Abby was last heard from while she was in the Indian Ocean, telling her parents about the 30-foot swells she was encountering, but was calm.
Lots of criticism was thrown at the parents both before and after their daughter’s disappearance. Many people know that the waters of the South Indian Ocean are hostile and unforgiving, and that the storms make that area the toughest region to sail.
Around the world governments were sending planes and ships to look for Sunderland, whose emergency beacons gave her position. Her parents were sure that her boat was still afloat, because another emergency beacon would’ve been automatically activated if the boat was deeper than 15 feet.
Luckily, thanks to the quick response of her land-based team and her emergency beacons, Abby was found in the least amount of time possible, and is safe aboard the Ile de la Reunion.
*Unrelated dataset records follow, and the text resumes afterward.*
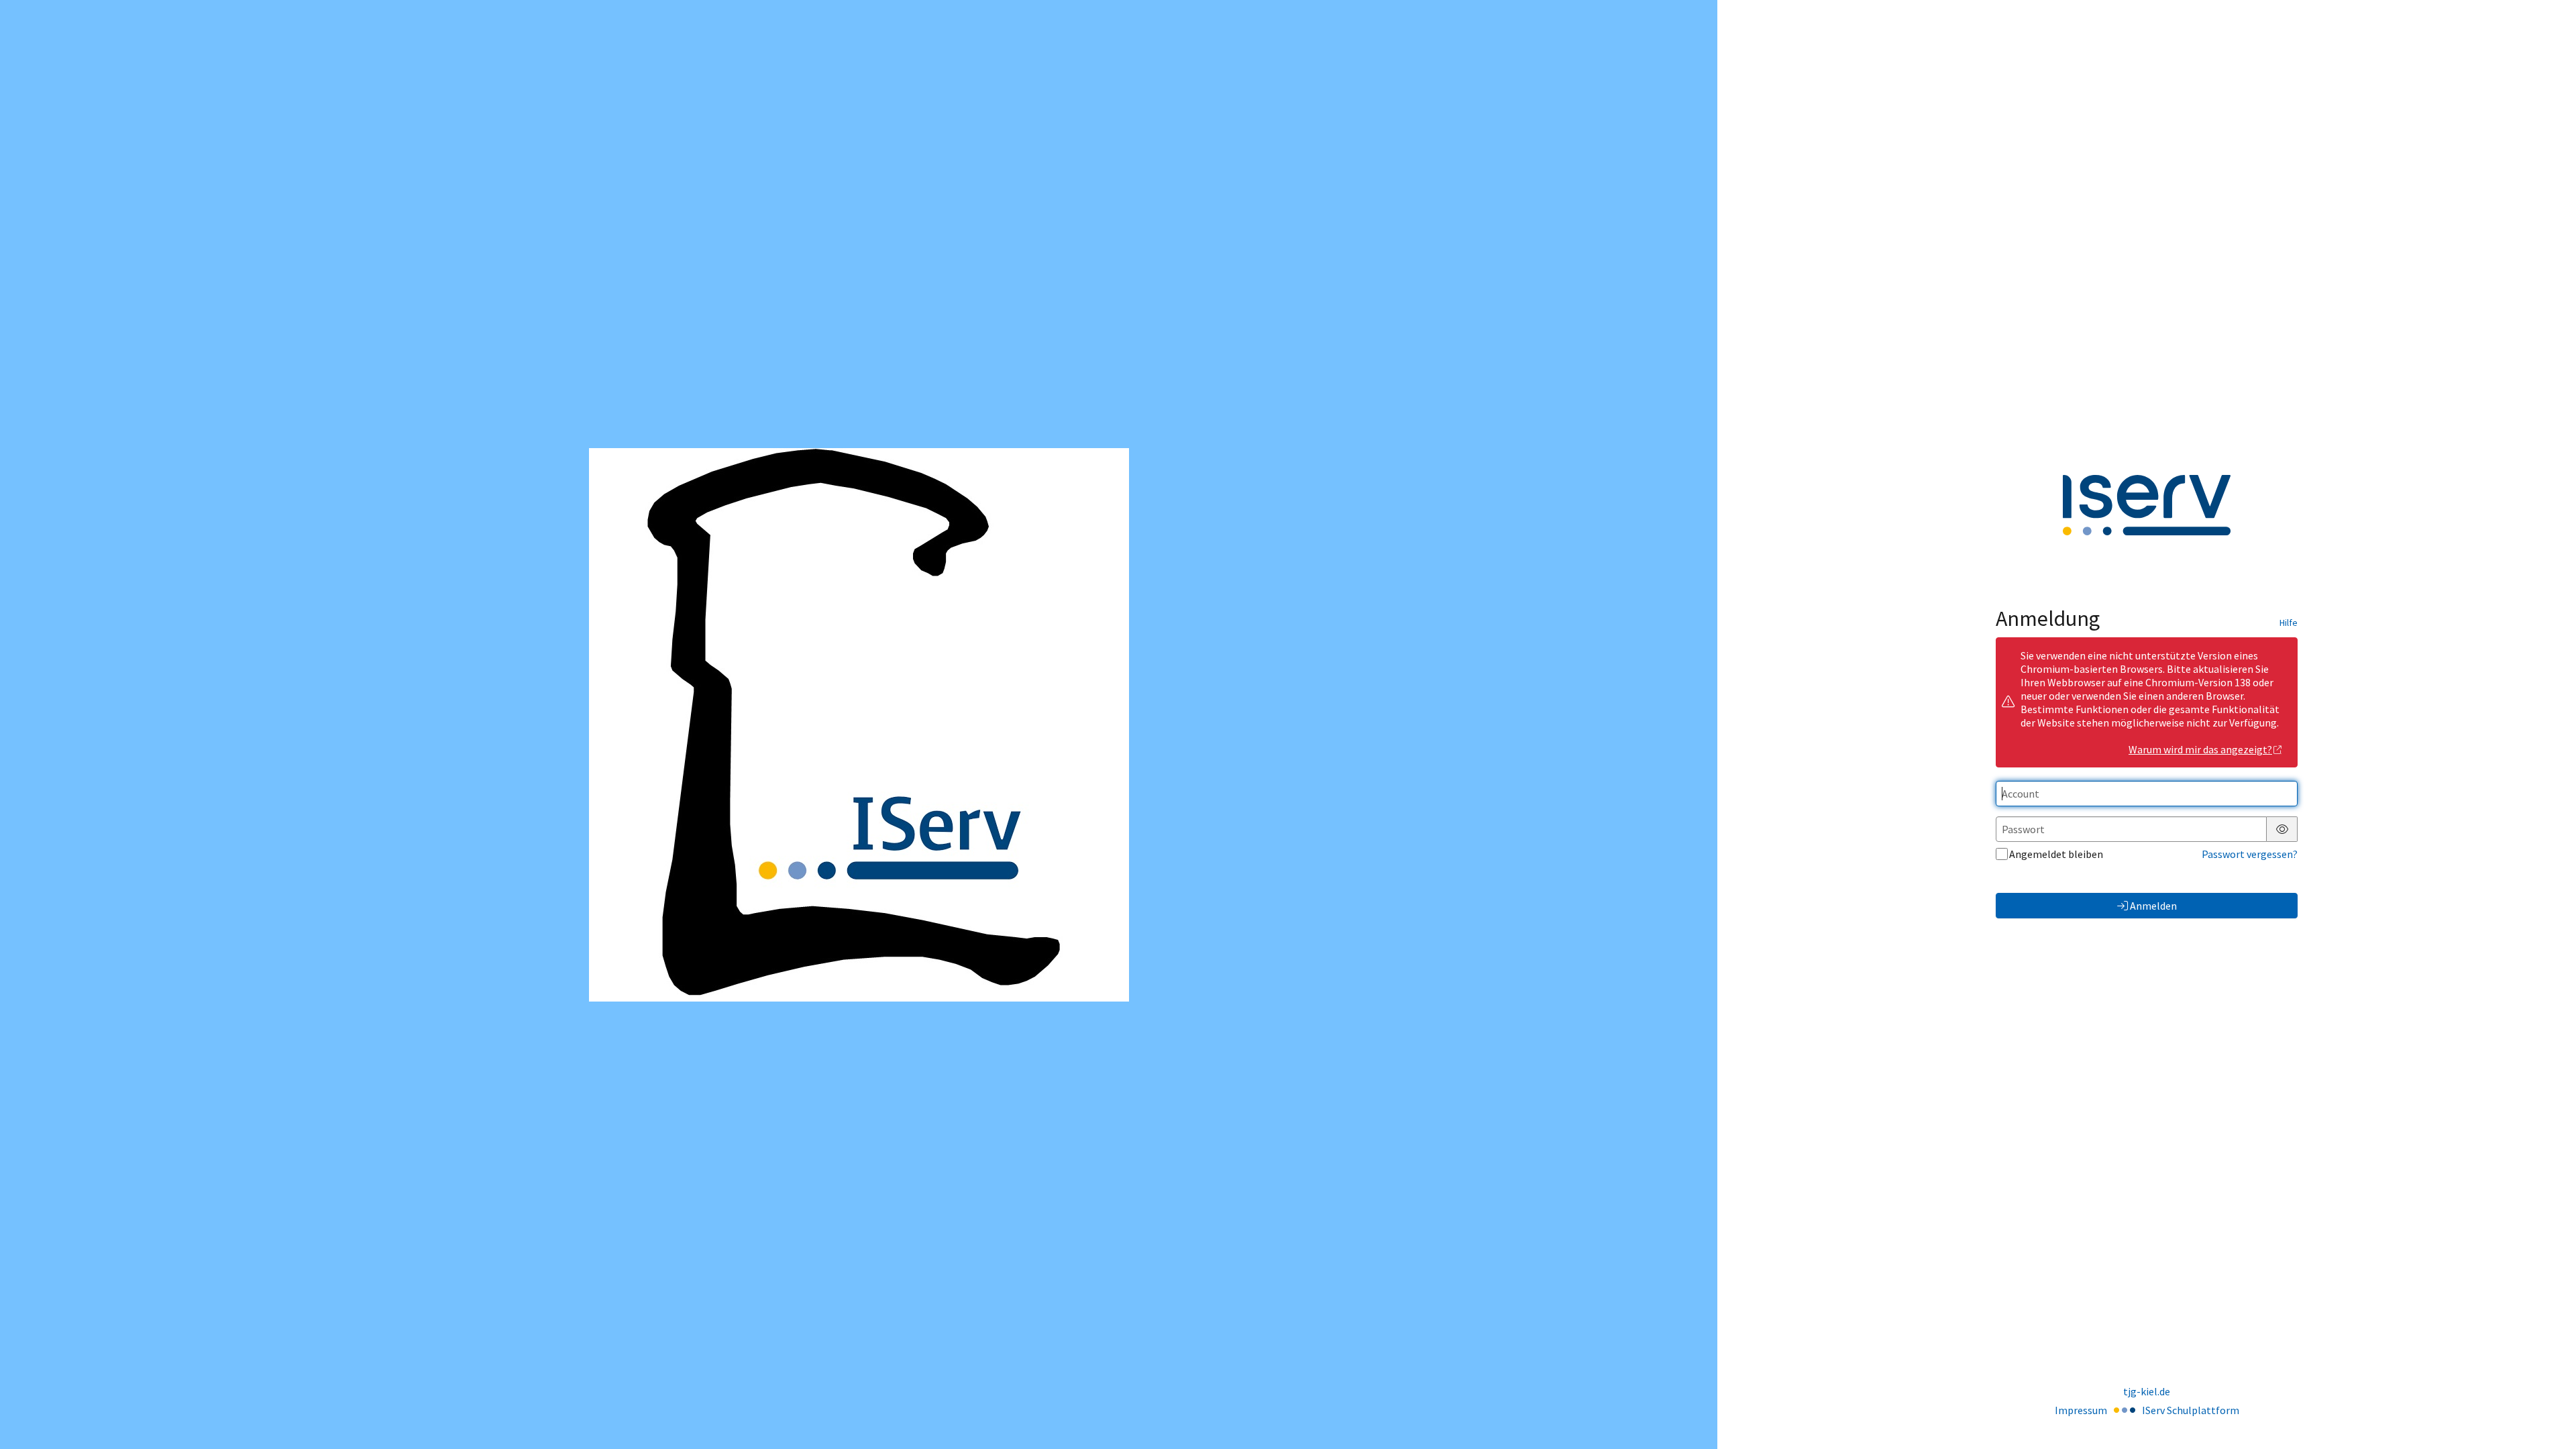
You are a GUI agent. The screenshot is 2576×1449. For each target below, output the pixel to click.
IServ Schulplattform (2190, 1410)
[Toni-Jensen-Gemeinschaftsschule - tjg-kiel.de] (859, 725)
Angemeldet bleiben (2056, 854)
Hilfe (2288, 622)
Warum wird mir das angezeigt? (2200, 749)
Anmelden (2153, 905)
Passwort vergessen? (2250, 854)
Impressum (2081, 1410)
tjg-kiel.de (2146, 1391)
I’m sure Abby is going through a lot right now, what with just being rescued from a freakishly violent storm with her boat, Wild Eyes, irrepairable. Still, had to have known that this was a possibility. It’s not really a surprise that she’s on a rescue boat now.
Abby was enduring high swells, and her sails reportedly touched the water. As soon as she went off the radar, she activated her emergency beacons. Several boats from the nearest coast – over 400 miles away – raced to rescue her.
The sixteen year old was found safe, still afloat, on Friday, June 11th. Her boat wasn’t waterlogged, but was definitely damaged. After being spotted by an Australian rescue boat, she was taken to an island named
When she went missing, Abby was battling winds of 60 knots and waves of 25 – 30 feet. She, and her boat, was “knocked down” several times, referring to her sails touching the water.
Her father told the press that she would not be resuming her trip. She last updated on her blog that she was still aboard the Ile de la Reunion, the ship that rescued her.
Sunderland is thinking of writing a book about the adventures she endured, but knows that her adventures aren’t over. To get home she’ll be going first to a small island named Kerguelen, where she’ll stay for ten days until she takes a boat to Madagascar, and from there she’ll make her way home.
Like I said before, her father said Abby wont be trying her trip again. When I first read the article that she was missing, I couldn’t help but wondering “ Why on earth would her parents allow her to risk her life for a short bit of fame?”
I still feel that they shouldn’t have been so gung-ho about their daughter’s dangerous attempt. Their son, Abby’s 17-year-old older brother, had also done the trip (though successfully) the year before. Could this have made her parents partially blind to what may happen to their child? Yeah, maybe.
I really want to blame them for her scary disappearance, I do. But if my son had made it around the world safely, I’d be pretty confident that my daughter would be able to do the same, especially if she had prepared for it for as long Abby had.
Abby should try again. Although her parents had a serious lapse in judgment, she’d proved herself to be able to go that far, and if she left again in July or August, she’d catch the Indian Ocean in the summer, when the waters aren’t as bad. Now that she’d had a taste of almost getting her prized title, I’m sure she’s not going to give up her dream so easily.
I’m just hoping she does get home safely, and can complete her dream before it’s too late.